As you might expect, newspaper Web sites also process a large number of images, often on a daily basis. Sites will frequently need to generate thumbnails, add photo credits, or do finer manipulation like adding drop shadows or borders. If this happens in multiple departments, the costs can add up quickly in terms of both license purchases for Photoshop and time spent by personnel on image manipulation.

Greg Anderson is a senior systems analyst for The Seattle Times, where the company operates the Web site seattletimes.com. The paper has functioned as a beta test site for Adobe in the past, and the AlterCast product was no exception.

“I started working with the beta version as soon as it became available,” said Anderson. “We had a particular production workflow that we thought it could help with — we needed a way to get quality photos that are published in the paper, resized and out to the Web site.”

AlterCast has the advantage of being designed after a number of Web workflows were somewhat mature, meaning Adobe was able to pick technology optimized to the job at hand. An open architecture is at the application’s heart and AlterCast has application programming interfaces for common languages such as Java, Perl, Visual Basic, COM and .NET. The Seattle Times is using the image resize function, which can create as many as three output sizes from one input using a script, using a naming protocol specified by the user. Anyone who has used a Photoshop “Action” in version 6.0 will be familiar how the extensible naming schema works.

Anderson described how the paper integrated AlterCast into the production workflow.

“Right now, the photo desk outputs all photos for our CCI editorial system. One copy is sent to the system, and another copy gets routed to AlterCast, which runs on its own server. AlterCast monitors a set of folders for the input of new images, resizes that photo to three different sizes, puts a 1-pixel border around it, and drops it off into three different output folders.”

AlterCast runs on a 700 megahertz desktop computer with a Windows 2000 server, and so far, according to Anderson, the application runs efficiently and resource consumption has been minimal. In addition to the Windows NT and 2000 server family, it also runs on Sun Solaris with a minimum of a 167 MHz Sun UltraSPARC processor.

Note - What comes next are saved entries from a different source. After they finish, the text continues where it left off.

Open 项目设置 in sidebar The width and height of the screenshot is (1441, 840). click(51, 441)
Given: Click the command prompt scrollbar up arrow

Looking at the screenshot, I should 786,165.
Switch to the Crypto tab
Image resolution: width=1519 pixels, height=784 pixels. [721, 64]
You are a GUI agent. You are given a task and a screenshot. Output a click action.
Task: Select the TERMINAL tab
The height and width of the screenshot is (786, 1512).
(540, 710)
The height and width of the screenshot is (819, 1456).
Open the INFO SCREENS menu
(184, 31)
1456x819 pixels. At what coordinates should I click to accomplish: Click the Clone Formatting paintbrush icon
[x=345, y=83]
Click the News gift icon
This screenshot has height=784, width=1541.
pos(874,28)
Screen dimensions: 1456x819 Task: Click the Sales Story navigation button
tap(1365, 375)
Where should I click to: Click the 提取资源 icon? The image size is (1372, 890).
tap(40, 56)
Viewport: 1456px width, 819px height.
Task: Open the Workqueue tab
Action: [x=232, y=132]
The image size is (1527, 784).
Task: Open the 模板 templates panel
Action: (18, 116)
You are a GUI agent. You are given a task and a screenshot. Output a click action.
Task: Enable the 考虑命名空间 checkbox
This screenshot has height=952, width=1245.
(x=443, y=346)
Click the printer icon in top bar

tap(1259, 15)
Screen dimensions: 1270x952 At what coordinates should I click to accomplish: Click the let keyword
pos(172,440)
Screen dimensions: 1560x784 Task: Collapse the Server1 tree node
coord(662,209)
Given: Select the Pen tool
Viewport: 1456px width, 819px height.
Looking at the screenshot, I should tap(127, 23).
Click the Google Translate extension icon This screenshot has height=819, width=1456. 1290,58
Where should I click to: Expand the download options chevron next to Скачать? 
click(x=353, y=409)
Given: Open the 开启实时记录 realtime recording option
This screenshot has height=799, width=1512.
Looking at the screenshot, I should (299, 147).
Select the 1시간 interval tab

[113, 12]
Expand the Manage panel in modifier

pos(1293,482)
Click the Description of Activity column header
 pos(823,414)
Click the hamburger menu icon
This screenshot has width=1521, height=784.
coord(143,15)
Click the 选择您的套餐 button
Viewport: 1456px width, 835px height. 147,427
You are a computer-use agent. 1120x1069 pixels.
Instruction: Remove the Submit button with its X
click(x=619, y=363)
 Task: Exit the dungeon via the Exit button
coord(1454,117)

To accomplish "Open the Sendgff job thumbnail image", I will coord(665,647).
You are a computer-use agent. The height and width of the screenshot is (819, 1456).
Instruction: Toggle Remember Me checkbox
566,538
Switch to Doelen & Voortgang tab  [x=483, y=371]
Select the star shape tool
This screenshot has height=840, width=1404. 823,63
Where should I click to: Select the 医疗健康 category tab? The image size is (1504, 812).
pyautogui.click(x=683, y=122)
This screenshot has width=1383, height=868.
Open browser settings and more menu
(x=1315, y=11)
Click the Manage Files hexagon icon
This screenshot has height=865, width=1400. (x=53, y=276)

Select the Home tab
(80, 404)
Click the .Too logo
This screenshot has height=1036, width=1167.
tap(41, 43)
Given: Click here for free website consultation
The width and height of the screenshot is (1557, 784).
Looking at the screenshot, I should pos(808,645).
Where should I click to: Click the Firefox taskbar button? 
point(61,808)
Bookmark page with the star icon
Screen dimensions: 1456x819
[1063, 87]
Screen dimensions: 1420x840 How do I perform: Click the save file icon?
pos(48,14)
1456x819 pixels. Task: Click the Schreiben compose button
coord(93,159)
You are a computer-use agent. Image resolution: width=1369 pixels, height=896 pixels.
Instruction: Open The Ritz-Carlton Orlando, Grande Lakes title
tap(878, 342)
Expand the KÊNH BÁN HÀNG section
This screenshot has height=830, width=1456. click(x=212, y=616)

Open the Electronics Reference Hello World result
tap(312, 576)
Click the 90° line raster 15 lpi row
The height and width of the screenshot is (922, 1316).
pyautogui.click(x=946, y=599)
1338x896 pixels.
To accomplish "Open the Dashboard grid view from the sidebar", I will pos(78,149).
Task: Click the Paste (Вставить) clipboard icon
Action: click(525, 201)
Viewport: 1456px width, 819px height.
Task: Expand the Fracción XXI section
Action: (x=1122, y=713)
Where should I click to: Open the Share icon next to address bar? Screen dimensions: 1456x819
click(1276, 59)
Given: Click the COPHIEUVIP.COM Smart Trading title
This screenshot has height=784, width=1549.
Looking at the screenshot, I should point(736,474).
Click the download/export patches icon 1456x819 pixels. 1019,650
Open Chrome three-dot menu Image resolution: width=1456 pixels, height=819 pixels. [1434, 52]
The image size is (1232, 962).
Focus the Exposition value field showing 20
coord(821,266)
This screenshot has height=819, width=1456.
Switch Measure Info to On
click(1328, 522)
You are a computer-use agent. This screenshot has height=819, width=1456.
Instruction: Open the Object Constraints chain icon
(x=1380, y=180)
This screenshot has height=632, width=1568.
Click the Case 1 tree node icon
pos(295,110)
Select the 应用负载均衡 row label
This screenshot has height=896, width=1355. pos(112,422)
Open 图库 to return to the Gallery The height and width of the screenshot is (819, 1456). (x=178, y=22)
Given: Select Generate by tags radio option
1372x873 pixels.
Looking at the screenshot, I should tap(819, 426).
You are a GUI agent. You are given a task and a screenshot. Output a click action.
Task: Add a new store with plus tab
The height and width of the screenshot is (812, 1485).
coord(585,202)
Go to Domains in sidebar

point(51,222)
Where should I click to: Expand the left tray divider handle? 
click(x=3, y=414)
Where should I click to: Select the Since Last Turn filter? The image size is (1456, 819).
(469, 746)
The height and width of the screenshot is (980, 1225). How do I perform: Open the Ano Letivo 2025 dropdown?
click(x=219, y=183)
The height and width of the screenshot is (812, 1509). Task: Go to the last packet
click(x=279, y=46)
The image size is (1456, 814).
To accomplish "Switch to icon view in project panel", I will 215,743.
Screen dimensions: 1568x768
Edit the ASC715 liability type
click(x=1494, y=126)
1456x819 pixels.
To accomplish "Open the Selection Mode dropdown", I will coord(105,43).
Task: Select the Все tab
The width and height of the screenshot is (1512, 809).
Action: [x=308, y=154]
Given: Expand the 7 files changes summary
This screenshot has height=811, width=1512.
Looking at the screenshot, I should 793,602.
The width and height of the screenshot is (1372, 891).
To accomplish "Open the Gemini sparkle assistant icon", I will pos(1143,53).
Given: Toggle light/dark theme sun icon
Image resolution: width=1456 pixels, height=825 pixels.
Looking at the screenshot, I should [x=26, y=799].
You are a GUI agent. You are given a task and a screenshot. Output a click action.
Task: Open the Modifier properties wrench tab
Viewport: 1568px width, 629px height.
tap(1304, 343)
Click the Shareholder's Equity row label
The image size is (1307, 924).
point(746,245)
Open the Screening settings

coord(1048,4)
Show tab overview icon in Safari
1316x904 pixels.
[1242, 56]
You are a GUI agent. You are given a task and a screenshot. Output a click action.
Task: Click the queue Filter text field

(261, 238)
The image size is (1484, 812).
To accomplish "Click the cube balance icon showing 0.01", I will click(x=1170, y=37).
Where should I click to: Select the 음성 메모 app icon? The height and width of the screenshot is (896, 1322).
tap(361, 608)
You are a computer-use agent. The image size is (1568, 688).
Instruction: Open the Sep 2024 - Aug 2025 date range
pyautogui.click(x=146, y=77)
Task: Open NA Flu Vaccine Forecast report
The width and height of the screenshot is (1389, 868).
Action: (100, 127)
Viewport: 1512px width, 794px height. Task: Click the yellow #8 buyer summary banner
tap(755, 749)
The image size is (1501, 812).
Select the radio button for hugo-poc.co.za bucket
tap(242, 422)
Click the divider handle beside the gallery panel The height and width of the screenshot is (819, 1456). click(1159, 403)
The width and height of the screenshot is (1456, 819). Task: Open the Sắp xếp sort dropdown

Although at the present time The Seattle Times is using AlterCast primarily for its resizing and multiple image-saving option, the application is capable of more advanced operations, particularly when the base image format is a PSD, the native Photoshop format. AlterCast then has access to all of the layers in the image. It can replace text on a layer, can understand layer effects, adjustment layers and layer masks, can access animation data saved from Adobe ImageReady, and can read all optimization settings within an existing PSD. In the case of text replacement, the text can be previously entered into a text entry field or can be pulled live from a database. Anderson remarked that the more advanced capabilities of AlterCast would probably be called upon in the near future, to dynamically generate charts and graphs from raw numbers, for use both in print and online.

“The nice thing about AlterCast is that if developers are familiar with Perl, Java, PHP, ASP or any major scripting language, they’ll be able to quickly use AlterCast,” Anderson said. “So far, it’s been very stable and the ability to specify image sizes in terms of width and height, and the ability to constrain those, has been very useful … We’re processing about 125 images a day right now.”

AlterCast is priced on a per-processor model, starting at $7,500 for a single processor and maxing out at $60,000 for multi-processor, enterprise-level installations. In addition to marketing the product through resellers, Adobe has created a Fast Start Program that provides solution providers with technical support and marketing support, as well as training and certification programs.